No whining here. I will stick with fishing our non-existant lakes and Sak and DL once in awhile.

The only time I will venture to the "Wrong Side of the Red" will be for Cat's Incredible but since that is the Red, is it still considered fishing MN?

BTW, there are more people that fish than hunt in the US. Maybe that has something to do with the numbers? :roll:


----------



## holmsvc (Nov 26, 2003)

First off I think that mn has great fishing. Raising license cost to $50 is ok. But not letting us fish for the first two weeks is a bunch of crap. There a lot of people from north dakota that own cabins in mn that pay alot of money in taxes to mn. *This site is also called nodak outdoors not mn outdoors, so I don't feel to bad about complaining about non residents.*


----------



## cootkiller (Oct 23, 2002)

callmecrazy(the name seems to fit perfectly)
That is EXACTLY what I said I do. I don't fish MN, I don't need nor want to.
I don't hunt in Minnesota either, there is nothing to hunt compared to what ND has to offer.

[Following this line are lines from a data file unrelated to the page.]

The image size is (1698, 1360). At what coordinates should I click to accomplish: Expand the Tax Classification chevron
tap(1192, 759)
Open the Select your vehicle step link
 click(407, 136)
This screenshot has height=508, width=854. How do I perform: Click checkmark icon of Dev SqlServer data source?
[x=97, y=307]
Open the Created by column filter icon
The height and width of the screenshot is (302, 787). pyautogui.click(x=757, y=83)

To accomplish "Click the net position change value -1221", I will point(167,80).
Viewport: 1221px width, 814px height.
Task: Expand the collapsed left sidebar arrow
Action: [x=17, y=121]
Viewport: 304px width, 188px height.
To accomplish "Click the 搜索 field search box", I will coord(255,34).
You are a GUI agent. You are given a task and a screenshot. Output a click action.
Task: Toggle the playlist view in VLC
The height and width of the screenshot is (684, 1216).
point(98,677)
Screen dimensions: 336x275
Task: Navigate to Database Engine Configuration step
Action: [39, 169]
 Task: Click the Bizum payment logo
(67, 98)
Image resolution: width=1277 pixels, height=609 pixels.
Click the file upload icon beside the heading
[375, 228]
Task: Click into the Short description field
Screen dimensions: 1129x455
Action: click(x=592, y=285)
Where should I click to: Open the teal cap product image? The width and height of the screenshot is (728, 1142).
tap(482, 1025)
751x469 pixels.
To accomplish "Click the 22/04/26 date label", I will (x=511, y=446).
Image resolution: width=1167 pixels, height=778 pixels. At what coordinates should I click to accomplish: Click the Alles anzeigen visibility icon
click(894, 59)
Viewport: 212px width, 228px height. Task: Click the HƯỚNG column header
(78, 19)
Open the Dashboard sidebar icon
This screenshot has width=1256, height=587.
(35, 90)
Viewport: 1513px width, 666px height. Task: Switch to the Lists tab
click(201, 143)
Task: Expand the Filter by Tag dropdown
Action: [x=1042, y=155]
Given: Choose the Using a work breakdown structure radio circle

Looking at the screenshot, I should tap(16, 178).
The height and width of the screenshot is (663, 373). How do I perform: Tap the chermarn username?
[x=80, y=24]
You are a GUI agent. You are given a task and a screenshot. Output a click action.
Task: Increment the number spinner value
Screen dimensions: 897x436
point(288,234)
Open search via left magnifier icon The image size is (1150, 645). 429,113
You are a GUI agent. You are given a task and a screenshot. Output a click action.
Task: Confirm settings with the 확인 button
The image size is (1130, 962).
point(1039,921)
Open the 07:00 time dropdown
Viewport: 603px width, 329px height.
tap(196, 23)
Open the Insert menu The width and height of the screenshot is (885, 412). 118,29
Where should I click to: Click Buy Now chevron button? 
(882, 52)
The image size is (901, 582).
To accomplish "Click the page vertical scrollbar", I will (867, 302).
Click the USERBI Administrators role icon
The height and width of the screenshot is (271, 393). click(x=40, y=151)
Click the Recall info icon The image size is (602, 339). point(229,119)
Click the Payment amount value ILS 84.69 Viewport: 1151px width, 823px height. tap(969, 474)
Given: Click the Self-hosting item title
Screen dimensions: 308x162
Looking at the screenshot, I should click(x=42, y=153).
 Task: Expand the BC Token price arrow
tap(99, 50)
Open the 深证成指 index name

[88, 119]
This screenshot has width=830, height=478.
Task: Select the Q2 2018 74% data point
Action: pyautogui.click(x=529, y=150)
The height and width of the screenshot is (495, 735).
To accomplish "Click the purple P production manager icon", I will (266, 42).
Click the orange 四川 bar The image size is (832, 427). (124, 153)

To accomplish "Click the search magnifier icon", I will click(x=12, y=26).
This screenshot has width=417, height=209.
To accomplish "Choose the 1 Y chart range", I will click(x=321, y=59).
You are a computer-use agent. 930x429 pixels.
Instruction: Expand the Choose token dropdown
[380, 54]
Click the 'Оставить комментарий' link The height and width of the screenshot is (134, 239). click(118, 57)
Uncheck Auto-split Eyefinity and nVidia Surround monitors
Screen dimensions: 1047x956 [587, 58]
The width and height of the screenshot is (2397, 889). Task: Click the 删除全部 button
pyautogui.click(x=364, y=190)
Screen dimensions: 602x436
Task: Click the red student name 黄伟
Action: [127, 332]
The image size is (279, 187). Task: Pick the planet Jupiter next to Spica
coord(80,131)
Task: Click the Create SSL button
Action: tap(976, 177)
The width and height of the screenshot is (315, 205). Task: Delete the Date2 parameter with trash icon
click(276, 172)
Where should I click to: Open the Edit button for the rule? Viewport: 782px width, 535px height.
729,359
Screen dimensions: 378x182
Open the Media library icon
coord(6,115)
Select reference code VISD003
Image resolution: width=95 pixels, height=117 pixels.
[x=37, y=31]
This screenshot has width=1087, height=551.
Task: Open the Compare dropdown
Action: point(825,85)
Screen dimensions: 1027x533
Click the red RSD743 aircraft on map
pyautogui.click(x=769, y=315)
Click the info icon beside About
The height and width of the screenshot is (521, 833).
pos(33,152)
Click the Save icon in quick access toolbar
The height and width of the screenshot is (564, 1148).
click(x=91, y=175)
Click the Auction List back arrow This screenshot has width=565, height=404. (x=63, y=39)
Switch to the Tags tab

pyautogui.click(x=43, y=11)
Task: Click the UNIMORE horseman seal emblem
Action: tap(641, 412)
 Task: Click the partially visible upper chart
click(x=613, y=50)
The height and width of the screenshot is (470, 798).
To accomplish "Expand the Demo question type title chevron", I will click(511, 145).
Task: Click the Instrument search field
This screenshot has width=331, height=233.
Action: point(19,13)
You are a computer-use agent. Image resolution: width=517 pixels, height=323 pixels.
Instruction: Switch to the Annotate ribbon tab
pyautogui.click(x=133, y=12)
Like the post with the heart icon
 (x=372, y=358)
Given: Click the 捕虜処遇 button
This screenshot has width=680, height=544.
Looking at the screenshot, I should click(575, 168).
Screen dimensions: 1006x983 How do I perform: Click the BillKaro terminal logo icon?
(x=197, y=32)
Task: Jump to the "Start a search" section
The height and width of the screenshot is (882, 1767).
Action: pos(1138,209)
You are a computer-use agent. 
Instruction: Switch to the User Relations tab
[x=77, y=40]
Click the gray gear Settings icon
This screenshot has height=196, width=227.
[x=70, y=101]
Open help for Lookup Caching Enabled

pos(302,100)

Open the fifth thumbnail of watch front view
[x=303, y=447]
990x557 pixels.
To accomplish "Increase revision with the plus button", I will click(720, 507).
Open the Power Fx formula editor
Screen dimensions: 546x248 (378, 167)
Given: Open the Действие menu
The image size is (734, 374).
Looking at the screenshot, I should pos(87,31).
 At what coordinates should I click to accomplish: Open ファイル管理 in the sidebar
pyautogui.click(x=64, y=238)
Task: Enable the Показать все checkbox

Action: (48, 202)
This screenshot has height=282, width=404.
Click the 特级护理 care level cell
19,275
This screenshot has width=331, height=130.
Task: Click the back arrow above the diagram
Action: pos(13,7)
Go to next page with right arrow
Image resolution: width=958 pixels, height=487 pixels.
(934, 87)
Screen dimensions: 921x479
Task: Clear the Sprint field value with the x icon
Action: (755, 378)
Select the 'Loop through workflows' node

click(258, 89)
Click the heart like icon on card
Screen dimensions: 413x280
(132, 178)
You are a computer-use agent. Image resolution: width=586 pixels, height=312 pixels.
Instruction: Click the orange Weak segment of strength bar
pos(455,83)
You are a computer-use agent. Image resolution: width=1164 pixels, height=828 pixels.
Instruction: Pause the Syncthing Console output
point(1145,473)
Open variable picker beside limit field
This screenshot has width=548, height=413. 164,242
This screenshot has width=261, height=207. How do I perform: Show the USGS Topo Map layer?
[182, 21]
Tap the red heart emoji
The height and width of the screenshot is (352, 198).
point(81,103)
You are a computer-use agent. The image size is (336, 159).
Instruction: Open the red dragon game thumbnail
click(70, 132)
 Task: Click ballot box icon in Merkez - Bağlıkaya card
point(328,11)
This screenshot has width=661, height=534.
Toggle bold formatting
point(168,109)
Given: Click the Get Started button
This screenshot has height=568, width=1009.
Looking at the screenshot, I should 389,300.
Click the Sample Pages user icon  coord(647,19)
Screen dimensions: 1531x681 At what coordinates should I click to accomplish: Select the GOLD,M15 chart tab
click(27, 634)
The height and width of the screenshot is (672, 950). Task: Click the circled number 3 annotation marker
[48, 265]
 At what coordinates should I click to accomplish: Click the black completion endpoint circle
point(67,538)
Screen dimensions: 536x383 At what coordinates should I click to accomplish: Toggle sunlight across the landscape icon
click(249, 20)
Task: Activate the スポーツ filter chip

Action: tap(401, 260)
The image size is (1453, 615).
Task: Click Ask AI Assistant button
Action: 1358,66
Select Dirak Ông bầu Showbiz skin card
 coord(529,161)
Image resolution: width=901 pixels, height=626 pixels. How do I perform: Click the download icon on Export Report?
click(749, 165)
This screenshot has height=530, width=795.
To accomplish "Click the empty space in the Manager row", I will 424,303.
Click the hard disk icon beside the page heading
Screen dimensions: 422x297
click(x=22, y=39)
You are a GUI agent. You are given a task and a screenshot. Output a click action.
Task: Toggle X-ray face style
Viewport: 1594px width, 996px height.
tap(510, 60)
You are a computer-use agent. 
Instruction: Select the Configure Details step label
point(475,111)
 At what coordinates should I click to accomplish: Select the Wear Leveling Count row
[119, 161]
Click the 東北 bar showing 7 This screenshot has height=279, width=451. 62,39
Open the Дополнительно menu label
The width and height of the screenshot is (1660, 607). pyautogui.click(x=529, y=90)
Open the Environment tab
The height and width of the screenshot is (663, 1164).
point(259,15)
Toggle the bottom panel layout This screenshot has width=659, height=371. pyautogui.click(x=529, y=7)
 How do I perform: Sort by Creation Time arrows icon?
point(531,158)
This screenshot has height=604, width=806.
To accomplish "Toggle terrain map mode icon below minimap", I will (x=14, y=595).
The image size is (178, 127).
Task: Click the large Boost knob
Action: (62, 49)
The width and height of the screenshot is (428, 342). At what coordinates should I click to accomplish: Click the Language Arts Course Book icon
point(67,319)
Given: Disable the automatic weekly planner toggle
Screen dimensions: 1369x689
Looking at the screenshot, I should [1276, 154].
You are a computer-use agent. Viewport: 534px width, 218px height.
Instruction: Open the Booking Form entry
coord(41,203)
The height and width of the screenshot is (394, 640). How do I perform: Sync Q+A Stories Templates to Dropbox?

One of the reasons for this limitation on NR's is I think that some of the people here are tired of being the playground for wealthy people from other states, i.e. Minnesota. (Not necessarily my opinion but what I see and hear)

Now that there is something being done by some residents, you that were using this playground are mad. 
But why did you need to come to our playground and play with our ball, because you broke all the toys on your own playground first.

Here's to North Dakotans that are fighting to keep our playground at least partly to ourselves. Maybe once in while we will ask a few friends to come and play, but not so much as to ruin the resource.
I still think that there is room for the guide and outfitters services in ND and I think that at the current numbers without anymore increases both sides can be happy.
What is wrong with if it ain't broke right now, don't fix it.
Maybe I am wrong and maybe I am right, only time will tell, so I wait and see what wisdom I did have.

cootkiller
P.S.
hey callmecrazy,
Are the same people that count your 300,000 nonresident fisherman the same ones that count the attendance at Viking, Twins, Wild, Timberwolves, and NDSU Bison games. IF so then I think it is safe to say that that number is way, way, way over the actual number.

skol Vikings skol.


----------



## james s melson (Aug 19, 2003)

White bass and perch are rough fish


----------



## stevepike (Sep 14, 2002)

> White bass and perch are rough fish


Pet them from head to tail and they will not chafe your sensitive skin :lol:


----------



## callmecrazy (Feb 20, 2004)

one other thing, if the true motives for the restrictions on nonresidents are as all of you have stated, to protect the resource, then why the $50 fee for nonresident snow goose licenses, when there is no extra cost for a resident? isnt the purpose of the spring hunt to reduce the destruction these birds are causing? if you really wanted to benefit the resource, you'd be welcoming every hunter you could get to help with the problem!! but hey, at least you dont count it towards the 14 days right?


----------



## njsimonson (Sep 24, 2002)

Stevepike - I just about sneezed coke on my keyboard from your "rough fish" comment - I am still laughing my butt off!


----------



## callmecrazy (Feb 20, 2004)

one other point i'd like to make. how did the law prohibiting spearing by nonresidents from states that dont allow nonresidents to spear, protect your resource? and how can you tell me it wasnt aimed directly at MN?seems to me ND has already been guilty of the exact thing MN is being accused of now. i geuss its another way to show MN is only following the ND example.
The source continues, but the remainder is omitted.